### EXERCISE PROMPT
Copy out all the items below, swapping "sidebar" for "navigation menu" and keeping everything else unchanged. Leave the pictures out of your answer.

──────

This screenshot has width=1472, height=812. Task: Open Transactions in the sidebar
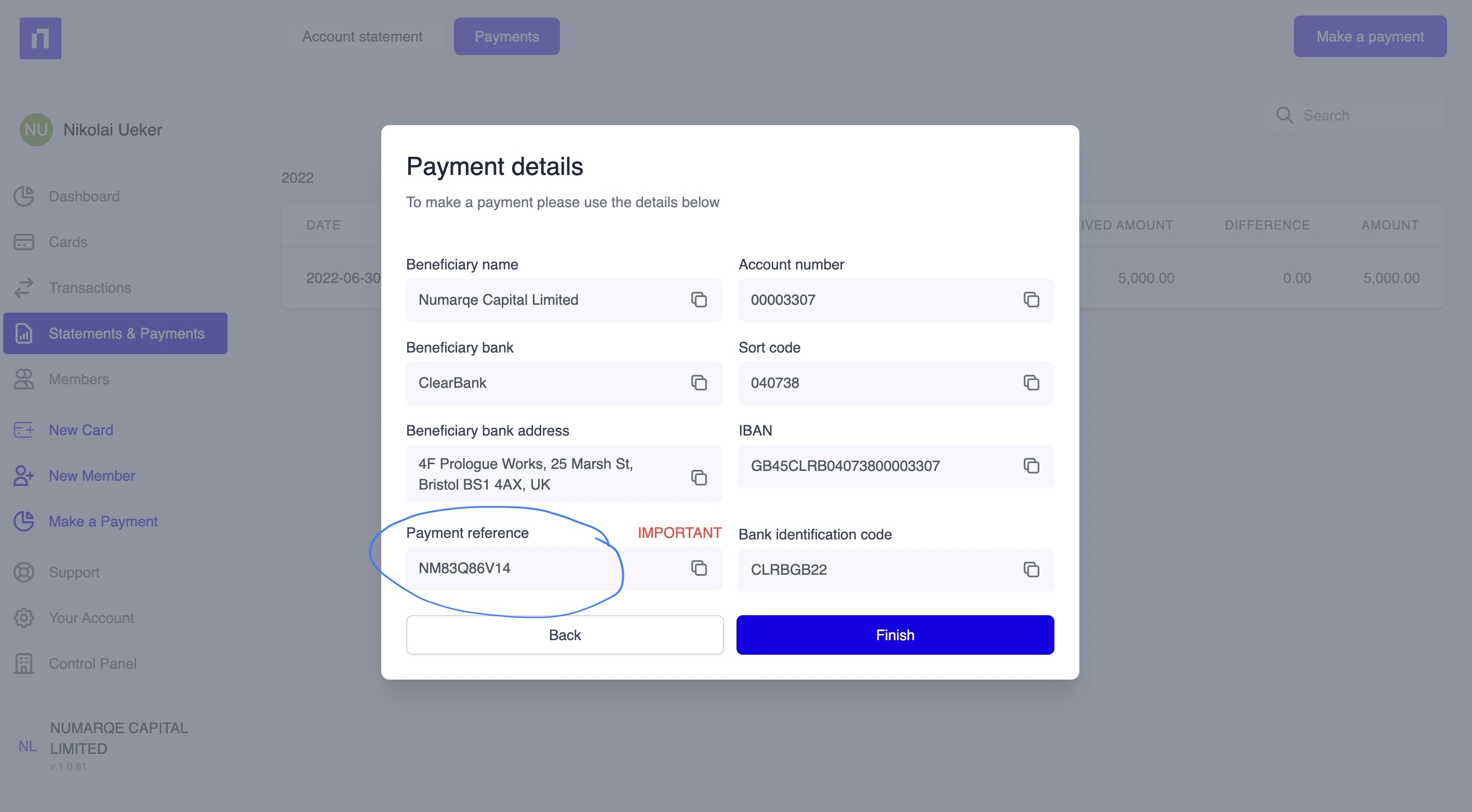tap(90, 288)

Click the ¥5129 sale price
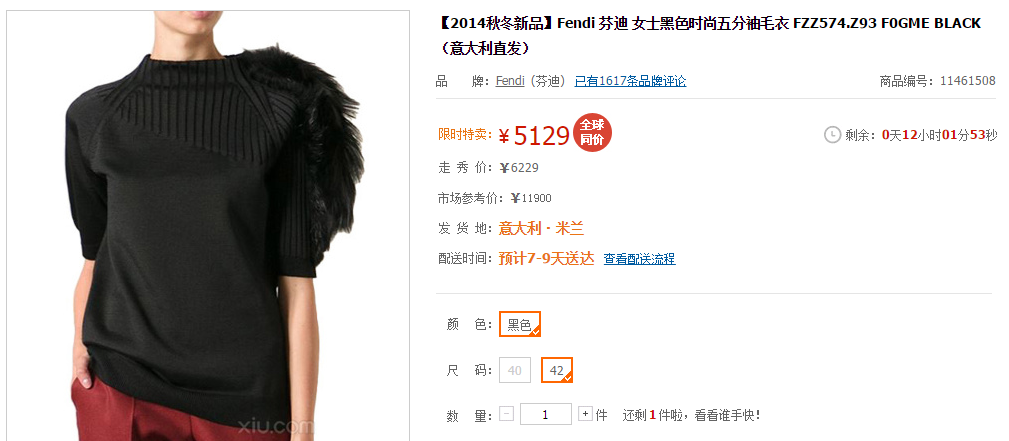point(533,135)
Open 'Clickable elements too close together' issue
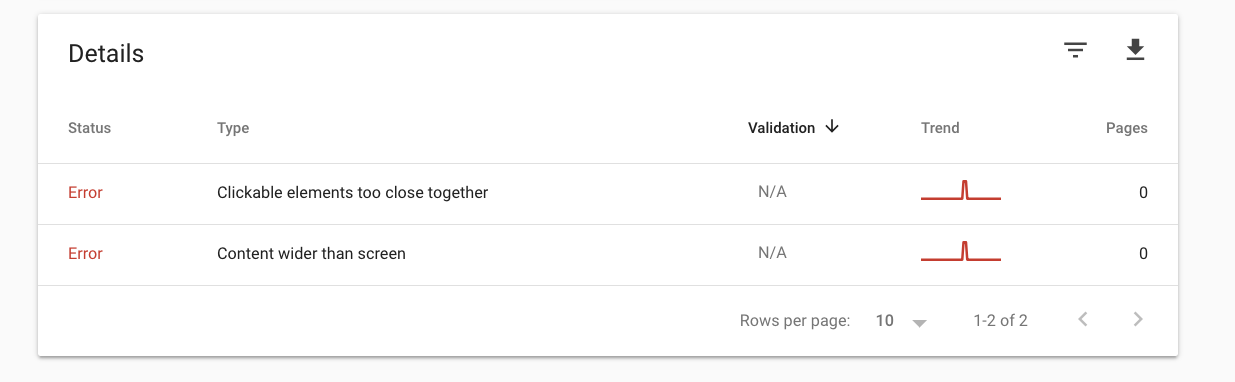The image size is (1235, 382). coord(352,192)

──────

### COMPLETE OUTPUT
This screenshot has width=1472, height=812. Task: Open Transactions in the navigation menu
tap(90, 288)

Click the ¥5129 sale price
point(533,135)
Open 'Clickable elements too close together' issue
The image size is (1235, 382). coord(352,192)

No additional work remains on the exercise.